Additional max delay requirements may apply for asynchronous path if you either want to limit the delay skew of multiple asynchronous signals, e.g. a gray coded value. Or to limit the round trip delay of FIFO control.
 

I agree with your statement "The path between register 1 and 2 will be ruled by regular clock2 domain timing constraints". so yes set max delay is not right here.

I guess you are saying the path from clock1 to clock2 (the asynchronous path) needs to be false path but also be allowed set max delay. is that doable?
 

Let me explain my view based on below diagram
Red arrow is the bridging path. This should be false path as it will fail, otherwise it is burden on timing closure
additionally the two registers on either side of red arrow need not be placed apart too far to increase MTBF
but how to write sdc constraints for both requirements?

Green arrow is constrained by clk2 tSU&tH
additionally it has to be optimised for balanced slack rather than just pass timing to improve MTBF
but how to write sdc constraints? I guess set max/min delay can override tSU/tH for that purpose.
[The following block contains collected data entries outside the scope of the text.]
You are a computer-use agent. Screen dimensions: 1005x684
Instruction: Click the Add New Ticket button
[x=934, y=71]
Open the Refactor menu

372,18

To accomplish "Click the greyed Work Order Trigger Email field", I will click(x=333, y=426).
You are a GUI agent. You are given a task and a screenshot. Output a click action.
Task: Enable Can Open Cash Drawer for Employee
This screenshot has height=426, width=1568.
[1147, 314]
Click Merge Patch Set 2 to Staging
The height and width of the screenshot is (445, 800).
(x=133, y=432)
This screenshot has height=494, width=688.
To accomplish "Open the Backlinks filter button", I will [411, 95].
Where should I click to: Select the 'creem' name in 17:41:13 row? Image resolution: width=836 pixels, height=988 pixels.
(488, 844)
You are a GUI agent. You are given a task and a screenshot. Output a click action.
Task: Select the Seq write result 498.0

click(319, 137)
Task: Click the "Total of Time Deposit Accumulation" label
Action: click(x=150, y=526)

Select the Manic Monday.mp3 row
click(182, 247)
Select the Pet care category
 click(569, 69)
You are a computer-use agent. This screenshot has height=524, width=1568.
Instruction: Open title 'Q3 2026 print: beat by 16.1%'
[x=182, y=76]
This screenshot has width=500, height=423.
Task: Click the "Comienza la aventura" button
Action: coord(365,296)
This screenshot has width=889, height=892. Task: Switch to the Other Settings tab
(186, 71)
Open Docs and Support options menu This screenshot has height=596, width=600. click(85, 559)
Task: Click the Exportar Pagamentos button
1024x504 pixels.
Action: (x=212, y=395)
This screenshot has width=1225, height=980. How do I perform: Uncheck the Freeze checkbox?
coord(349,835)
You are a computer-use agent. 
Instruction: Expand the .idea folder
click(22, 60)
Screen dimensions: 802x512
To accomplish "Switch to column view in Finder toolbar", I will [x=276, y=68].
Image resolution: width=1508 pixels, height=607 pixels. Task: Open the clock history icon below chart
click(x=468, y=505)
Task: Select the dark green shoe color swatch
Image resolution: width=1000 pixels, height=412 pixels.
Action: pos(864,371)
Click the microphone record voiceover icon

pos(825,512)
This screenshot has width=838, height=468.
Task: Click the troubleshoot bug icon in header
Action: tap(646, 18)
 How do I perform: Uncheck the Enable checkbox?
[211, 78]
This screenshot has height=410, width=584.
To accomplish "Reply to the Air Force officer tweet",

I hear that the all the fanout paths from L3 to L4 should be direct without comb logic, but why?

 

but how to write sdc constraints for both requirements?
What do you mean how to write?

One is a register placement constrain or rather attribute and the other is a timing constrain.

You define using TCL the connecting path (on either side of the read arrow) as false_path. You can put this command within your design constrain file.

As per the synthesis tool used, you need to tell the tool to put L1, L2 and L3 as close as possible and also not to be inferred them as redundant. You can use such a synthesis attribute (the DONT_TOUCH is very common) within the RTL file, where the sync is being done.
 

How will it increase the MTBF if the two registers on either side of red arrow be placed too far apart?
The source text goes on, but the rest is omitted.